Wednesday, June 11, 2008

Erlang R12B-3 Released

There's a new release of Erlang/OTP out today, which you can download from the usual location. I've also imported it into the erlang-otp repository at GitHub.

According to the readme, this release contains an "experimental" regular expression module called re. The module wraps a lower-level PCRE library and is "many times faster than the pure Erlang implementation". It also looks like it works equally well with both binary- and list-based strings. So I guess the race is one to see who can get their WideFinder implementation up and running first...

Sunday, June 8, 2008

Updated Erlang/OTP Repository at GitHub

I ended up deleting and recreating the erlang-otp repository at github today, in case anyone's having problems accessing it. My original import script had a bug that prevented files from being deleted correctly between versions, which meant the files in the repository didn't exactly match the files in the source tarballs. It should be fixed now, but you were using the old repo you'll probably need to do a clean git clone to get things working again.

Sunday, June 1, 2008

Message Ordering in Erlang

I've noticed that when people first learn Erlang (myself included), they tend to assume that messages sent between processes must be handled in the same order they're received. Turns out this isn't the case - you can pluck a message out from anywhere in a process's inbox, assuming you know a pattern that uniquely matches it. This is called a "selective receive".

For example, let's say we fire off a couple of messages to a process registered as myserver:

myserver ! {name, "World"},
myserver ! {greeting, "Hello"}
Even though the we're sending the greeting message after the name message, it's possible for the receiver to process the greeting first, by matching on the greeting atom in the first position of the tuple:
Greeting = receive {greeting,G} -> G end,
Name = receive {name,N} -> N end
Here the first line removes the second message (the greeting) from the inbox, and the second line removes the first message (the name).

This may not seem like a big deal, but there are a lot of cases where this behavior comes in extremely handy. Below are couple of examples: synchronous messaging, and parallel processing of lists:

Synchronous Messaging

Layering synchronous messaging (i.e. your basic remote request/response) on top of the asynchronous stuff built into Erlang seems like it should be easy - you just send a message to another process, and wait until you get a message back. And a lot of the time that's all there is to it.

However, it's possible that your client process has lots of messages coming in from different places, in which case there's no guarantee that the first message you receive after sending a request will be the actual response to your request. You'll have to do a selective receive to filter out the irrelevant messages.

An easy way to do this is to include a unique token with each request, and have the server include it in its response. That way the client can just pattern match on the token.

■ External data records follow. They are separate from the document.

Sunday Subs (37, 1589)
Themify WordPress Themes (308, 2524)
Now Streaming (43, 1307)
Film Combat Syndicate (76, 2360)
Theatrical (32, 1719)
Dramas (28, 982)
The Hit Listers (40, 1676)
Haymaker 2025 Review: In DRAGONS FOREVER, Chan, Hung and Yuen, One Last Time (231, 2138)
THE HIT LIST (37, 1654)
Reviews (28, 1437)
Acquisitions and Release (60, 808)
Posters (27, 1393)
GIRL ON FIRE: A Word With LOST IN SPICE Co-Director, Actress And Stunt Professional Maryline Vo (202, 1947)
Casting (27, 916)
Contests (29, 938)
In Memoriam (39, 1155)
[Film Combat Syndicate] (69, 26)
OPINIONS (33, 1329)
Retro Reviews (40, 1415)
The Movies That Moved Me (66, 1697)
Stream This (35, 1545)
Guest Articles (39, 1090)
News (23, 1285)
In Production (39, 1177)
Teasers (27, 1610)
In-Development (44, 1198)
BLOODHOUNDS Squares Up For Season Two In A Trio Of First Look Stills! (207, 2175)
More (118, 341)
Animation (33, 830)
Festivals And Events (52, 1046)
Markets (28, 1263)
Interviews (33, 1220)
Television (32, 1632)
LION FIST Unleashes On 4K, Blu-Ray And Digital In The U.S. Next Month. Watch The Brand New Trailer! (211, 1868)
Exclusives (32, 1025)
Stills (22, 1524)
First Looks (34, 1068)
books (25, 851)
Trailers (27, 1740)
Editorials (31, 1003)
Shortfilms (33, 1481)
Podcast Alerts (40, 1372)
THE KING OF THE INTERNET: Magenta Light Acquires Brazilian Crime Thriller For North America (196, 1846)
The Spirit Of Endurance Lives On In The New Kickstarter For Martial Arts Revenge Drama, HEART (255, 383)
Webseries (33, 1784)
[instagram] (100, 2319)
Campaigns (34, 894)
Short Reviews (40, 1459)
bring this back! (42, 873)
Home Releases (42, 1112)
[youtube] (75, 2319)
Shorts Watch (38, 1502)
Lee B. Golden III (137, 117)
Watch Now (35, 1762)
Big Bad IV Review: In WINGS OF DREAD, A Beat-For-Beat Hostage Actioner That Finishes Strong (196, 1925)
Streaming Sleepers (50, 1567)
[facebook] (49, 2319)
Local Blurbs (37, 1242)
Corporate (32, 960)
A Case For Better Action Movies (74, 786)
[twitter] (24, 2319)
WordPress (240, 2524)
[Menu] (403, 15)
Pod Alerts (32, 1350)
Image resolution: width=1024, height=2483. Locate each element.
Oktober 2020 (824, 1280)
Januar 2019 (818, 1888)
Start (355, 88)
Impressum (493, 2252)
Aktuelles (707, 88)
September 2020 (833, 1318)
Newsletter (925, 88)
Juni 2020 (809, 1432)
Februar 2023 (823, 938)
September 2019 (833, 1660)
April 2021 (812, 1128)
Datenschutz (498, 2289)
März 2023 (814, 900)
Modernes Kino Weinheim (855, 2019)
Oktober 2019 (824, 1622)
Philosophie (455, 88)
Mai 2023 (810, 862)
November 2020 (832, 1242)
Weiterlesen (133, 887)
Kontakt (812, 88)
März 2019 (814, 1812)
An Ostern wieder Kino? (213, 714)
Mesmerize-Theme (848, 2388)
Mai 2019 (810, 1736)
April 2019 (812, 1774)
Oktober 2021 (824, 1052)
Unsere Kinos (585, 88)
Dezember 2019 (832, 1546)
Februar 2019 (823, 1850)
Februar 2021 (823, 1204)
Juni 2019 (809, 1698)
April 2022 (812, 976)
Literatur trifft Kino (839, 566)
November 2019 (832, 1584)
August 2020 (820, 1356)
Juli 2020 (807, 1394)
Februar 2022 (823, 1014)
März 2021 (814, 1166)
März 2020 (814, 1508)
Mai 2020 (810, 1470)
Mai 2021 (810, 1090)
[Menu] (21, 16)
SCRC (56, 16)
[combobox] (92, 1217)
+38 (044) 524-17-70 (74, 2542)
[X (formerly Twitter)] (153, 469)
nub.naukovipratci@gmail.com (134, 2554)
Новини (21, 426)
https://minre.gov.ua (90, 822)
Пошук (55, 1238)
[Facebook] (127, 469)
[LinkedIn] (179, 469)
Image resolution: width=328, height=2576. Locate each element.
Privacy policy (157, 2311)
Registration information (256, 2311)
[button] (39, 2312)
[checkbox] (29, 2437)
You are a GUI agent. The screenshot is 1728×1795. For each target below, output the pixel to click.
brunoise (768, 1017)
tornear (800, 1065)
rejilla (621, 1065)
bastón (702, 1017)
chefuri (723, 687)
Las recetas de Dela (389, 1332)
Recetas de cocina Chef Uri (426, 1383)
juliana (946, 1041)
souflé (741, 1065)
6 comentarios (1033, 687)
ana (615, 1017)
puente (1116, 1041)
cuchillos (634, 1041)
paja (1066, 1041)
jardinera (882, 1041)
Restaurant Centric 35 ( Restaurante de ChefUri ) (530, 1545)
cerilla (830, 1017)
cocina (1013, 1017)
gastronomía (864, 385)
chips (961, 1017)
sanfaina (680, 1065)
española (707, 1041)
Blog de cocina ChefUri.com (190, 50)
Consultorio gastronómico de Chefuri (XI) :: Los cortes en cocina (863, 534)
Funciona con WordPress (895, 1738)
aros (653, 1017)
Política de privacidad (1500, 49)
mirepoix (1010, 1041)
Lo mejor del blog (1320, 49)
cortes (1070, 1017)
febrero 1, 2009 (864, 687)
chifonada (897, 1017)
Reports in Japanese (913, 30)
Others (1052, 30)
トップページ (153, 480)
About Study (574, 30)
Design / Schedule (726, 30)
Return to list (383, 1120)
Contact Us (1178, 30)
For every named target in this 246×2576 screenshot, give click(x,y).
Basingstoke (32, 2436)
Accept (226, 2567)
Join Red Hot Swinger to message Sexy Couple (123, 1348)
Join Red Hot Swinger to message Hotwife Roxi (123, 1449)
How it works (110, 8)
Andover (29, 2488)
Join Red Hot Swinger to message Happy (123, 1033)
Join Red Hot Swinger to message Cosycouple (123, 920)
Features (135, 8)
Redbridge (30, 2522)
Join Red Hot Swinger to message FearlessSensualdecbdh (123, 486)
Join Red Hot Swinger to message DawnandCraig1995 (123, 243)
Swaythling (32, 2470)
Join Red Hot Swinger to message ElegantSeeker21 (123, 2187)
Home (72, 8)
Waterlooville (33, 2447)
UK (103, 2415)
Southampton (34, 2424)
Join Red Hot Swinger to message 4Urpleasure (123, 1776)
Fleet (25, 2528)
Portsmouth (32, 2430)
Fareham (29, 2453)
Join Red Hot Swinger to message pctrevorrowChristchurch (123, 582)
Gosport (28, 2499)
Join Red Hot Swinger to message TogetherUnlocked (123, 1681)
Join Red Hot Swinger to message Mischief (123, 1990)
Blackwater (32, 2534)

For example, say we have a time server that sends the current time back to any process that requests it (plus the token):
time_server() ->
receive
{get_time, Pid, Token} ->
Pid ! {time, time(), Token}
end,
time_server().
We can then get the time from the server using the following two functions. The first is responsible for sending the get_time message to the time server. It uses make_ref the generate the token:
request_time(TimeServer) -> 
Token = make_ref(),
TimeServer ! {get_time, self(), Token},
Token.
The second is responsible for taking that token and using it to selectively retrieve the response from the inbox:
receive_time(Token) ->
receive {time, Time, Token} -> Time end.
That's pretty much it. We just need to put the two together:
get_time(TimeServer) ->
Token = request_time(TimeServer),
receive_time(Token).
We now have a function that will send a request to another process and block until it receives a response, without affecting any of the other messages in the inbox.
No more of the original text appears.